* _Ejercicio breve_: Retoma la crítica de la obra «Kiev» y sigue escribiéndola a partir de su última oración.

* _Página_:
---

TEXTO DE SERGIO BLANCO, BAJO LA DIRECCION DE MARIO FERREIRA

Kiev: una obra enigmática y críptica

El aguijón de una abeja ociosa que en «Kiev» hiere a Alden, resume todas las flechas que atravesaron el cuerpo del santo; Eiren (por Gloria Demassi; en el programa, quizás por error, se la llama «Eiden») es un anagrama de Irene, la mujer que cura a Sebastián de sus heridas. Nosotros no encontramos nada de San Sebastián, salvo, si se quiere, la referencia cruzada entre el martirio de los primeros cristianos y la tortura a cargo de los defensores de la Cristiandad de hoy. Menos encontramos los innuendos eróticos que la figura del mártir ha producido desde entonces, salvo, precisamente, en el cuadro de Mantegna. Más aceptable es la relación de «Kiev» con «El jardín de los cerezos» de Chejov: estos ecos, estos hilos rojos que van de un texto a otro no son indignos del escritor ruso, que colocó un fragmento de «Ruslan y Ludmila» de Pushkin en «Las tres hermanas» y que aludió con doble o triple sentido al matrimonio de Balzac en Ucrania, también en «Las tres hermanas», un trío a partir «Eugénie Grandet» con una reminiscencia (Chebutikin) de «Le colonel Chabert», también de Balzac. «Kiev» puede verse como una segunda parte, atravesando difíciles fronteras temporales, de «El jardín de los cerezos»: el jardín, destruido para que Lopajin construya casas de veraneo, renacerá en un jardín de cerezos de plástico, en lo que ahora es un estacionamiento; la protagonista (Liúbov Andreievna; ahora Eiren) vuelve a la casa familiar para enfrentarse a una nueva destrucción, a cargo de unas topadoras menos impacientes que las hachas que talaron los cerezos; está el recuerdo de un niño muerto, ahogado en una laguna que hoy es una piscina y está el preceptor (Tavio, en el programa «Talio», por Lucio Hernández).

---

* _Información extraída_:
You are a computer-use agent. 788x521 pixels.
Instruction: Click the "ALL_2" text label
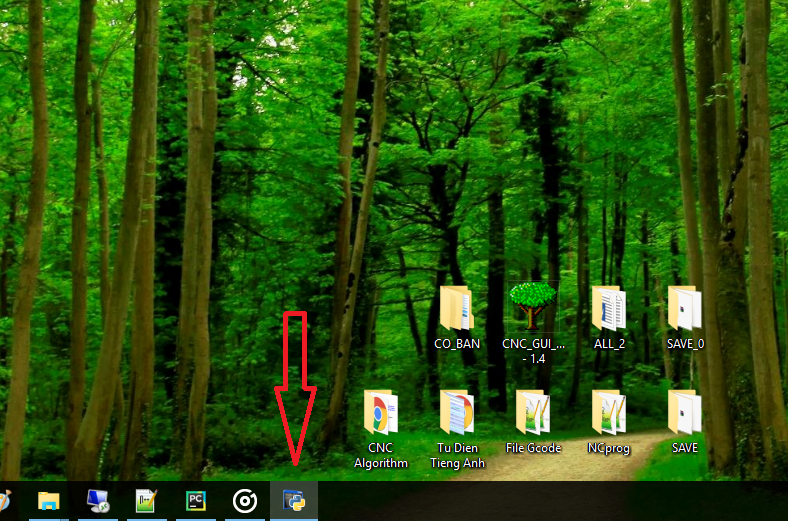(609, 344)
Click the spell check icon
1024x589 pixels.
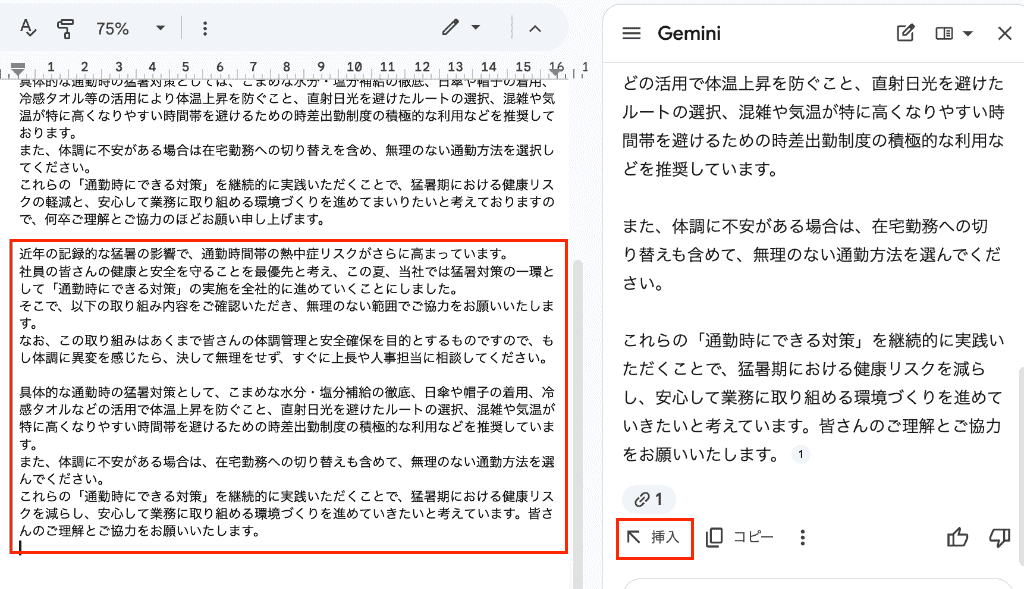point(27,28)
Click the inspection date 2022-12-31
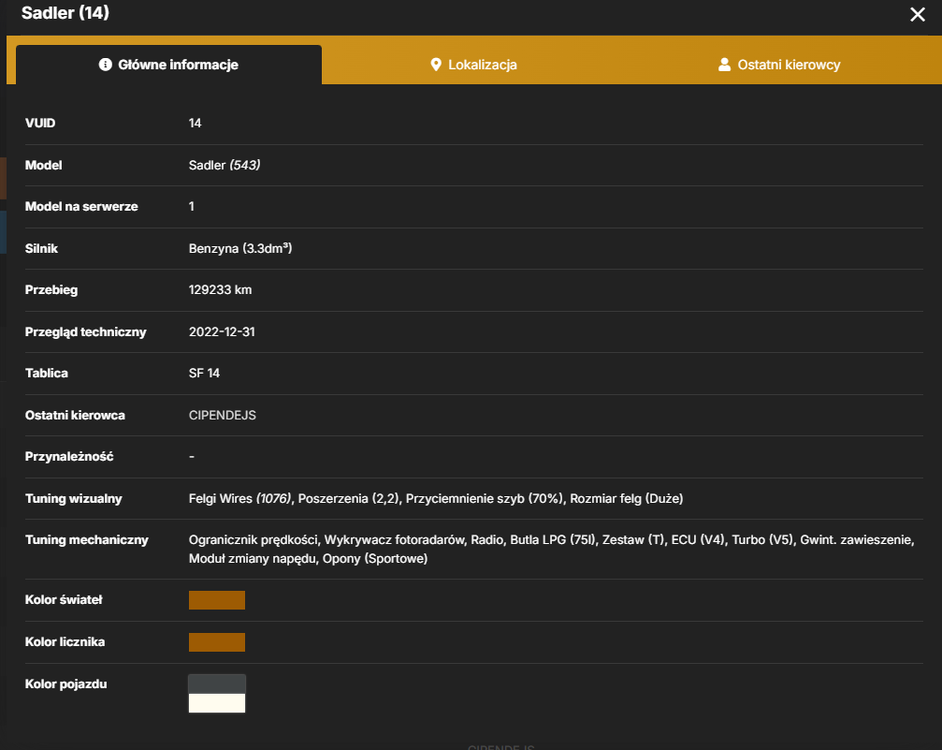 tap(222, 332)
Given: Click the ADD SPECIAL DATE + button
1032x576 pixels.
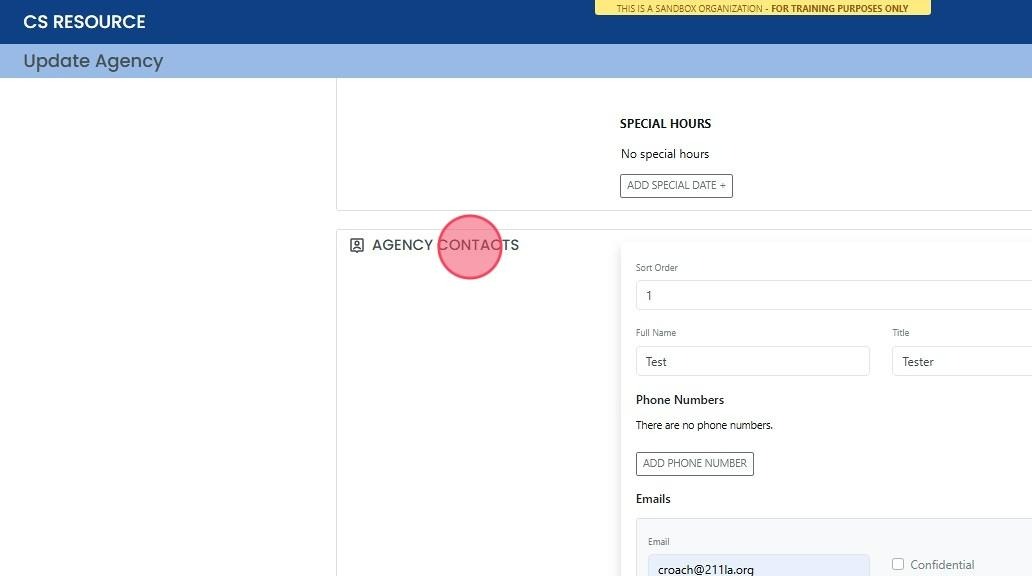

---

* _Resultado del ejercicio_:
 

Como «El jardín de los cerezos»

Pero una vez vista la obra, no creemos que el propósito del autor sea construir una obra de teatro a partir del San Sebastián de Mantegna, tarea que no entendemos en qué puede consistir. En relación a «El jardín de los cerezos», «Kiev» no es ni su refutación, ni una parodia, ni la continuación: es, prácticamente, lo mismo. No creemos que «El jardín de los cerezos» descubra «…la violencia que está adentro de la obra de Chejov», como dice María Esther Burgueño en el prólogo de la obra, «violencia» que no hemos visto hasta hoy. Ni siquiera sabemos a qué se alude con «la violencia»: así, hecha concepto, y por tanto casi aceptable, una flor separada de su tallo (como por una «ley de caducidad» del lenguaje), o sea de los asesinos como Medina, de los torturadores como Gavazzo, de sus cómplices como Bordaberry y tantos otros impunes, de los secuestradores como el ejército «nacional» de la dictadura, de los maridos fascistas, de los rapiñadores de ahorros como los Röhm y los Peirano. Una palabra gaseosa, cercana a la ya larga serie de los olímpicos o a las entidades metafísicas, como su hermana gemela, la «fuerza»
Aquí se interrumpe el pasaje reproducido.